*PROVIDED INFORMATION*:

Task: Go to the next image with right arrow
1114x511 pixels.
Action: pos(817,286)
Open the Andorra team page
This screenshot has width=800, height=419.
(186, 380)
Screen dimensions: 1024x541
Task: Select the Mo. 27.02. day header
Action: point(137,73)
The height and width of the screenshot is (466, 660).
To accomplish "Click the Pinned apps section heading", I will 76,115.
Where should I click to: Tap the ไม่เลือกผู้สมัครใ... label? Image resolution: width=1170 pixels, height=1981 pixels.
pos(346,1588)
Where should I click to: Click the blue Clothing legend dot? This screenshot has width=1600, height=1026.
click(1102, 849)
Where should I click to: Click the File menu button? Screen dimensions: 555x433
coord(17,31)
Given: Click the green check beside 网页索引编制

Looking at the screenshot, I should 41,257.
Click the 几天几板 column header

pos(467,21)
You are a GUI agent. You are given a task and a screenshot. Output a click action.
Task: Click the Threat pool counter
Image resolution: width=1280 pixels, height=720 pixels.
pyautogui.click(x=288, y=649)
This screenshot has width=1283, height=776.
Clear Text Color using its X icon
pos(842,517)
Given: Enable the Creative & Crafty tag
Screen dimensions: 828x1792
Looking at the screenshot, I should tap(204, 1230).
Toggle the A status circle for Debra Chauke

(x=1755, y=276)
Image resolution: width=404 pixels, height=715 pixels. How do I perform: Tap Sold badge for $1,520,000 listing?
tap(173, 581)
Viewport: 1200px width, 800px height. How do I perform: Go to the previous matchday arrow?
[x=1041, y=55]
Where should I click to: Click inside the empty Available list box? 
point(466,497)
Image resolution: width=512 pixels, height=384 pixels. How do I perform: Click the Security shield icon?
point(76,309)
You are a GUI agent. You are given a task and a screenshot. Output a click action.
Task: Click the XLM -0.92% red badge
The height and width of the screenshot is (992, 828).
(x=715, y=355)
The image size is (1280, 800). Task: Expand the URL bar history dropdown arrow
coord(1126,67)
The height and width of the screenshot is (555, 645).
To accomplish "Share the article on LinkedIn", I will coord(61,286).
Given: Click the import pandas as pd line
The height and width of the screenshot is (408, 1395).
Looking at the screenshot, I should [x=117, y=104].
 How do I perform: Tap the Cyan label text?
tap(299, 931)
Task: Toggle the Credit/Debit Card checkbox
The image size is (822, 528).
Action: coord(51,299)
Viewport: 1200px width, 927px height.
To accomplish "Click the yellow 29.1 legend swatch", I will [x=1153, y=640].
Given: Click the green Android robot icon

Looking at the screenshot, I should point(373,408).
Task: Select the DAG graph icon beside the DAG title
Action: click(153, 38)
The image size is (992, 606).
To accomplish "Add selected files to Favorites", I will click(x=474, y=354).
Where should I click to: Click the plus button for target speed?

*ASSIGNED TASK*:
Starting at the line with "The image size is (1280, 800).", print each remaining line of the listing above exactly as it appears.

*SOLUTION TO THE PROBLEM*:
The image size is (1280, 800). Task: Expand the URL bar history dropdown arrow
coord(1126,67)
The height and width of the screenshot is (555, 645).
To accomplish "Share the article on LinkedIn", I will coord(61,286).
Given: Click the import pandas as pd line
The height and width of the screenshot is (408, 1395).
Looking at the screenshot, I should [x=117, y=104].
 How do I perform: Tap the Cyan label text?
tap(299, 931)
Task: Toggle the Credit/Debit Card checkbox
The image size is (822, 528).
Action: coord(51,299)
Viewport: 1200px width, 927px height.
To accomplish "Click the yellow 29.1 legend swatch", I will [x=1153, y=640].
Given: Click the green Android robot icon

Looking at the screenshot, I should point(373,408).
Task: Select the DAG graph icon beside the DAG title
Action: click(153, 38)
The image size is (992, 606).
To accomplish "Add selected files to Favorites", I will click(x=474, y=354).
Where should I click to: Click the plus button for target speed?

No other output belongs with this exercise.